=== Task details ===
Tally the lines below that hold the string "with", and give only the tally.

=== Dataset records ===
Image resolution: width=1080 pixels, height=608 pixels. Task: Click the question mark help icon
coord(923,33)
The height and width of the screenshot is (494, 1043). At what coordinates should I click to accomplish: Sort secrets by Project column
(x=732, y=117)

==

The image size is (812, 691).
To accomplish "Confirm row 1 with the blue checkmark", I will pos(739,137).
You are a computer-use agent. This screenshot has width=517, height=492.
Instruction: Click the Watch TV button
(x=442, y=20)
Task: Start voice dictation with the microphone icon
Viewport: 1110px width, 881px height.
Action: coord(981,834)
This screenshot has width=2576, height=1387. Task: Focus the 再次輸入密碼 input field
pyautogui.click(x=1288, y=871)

=== Expected output ===
2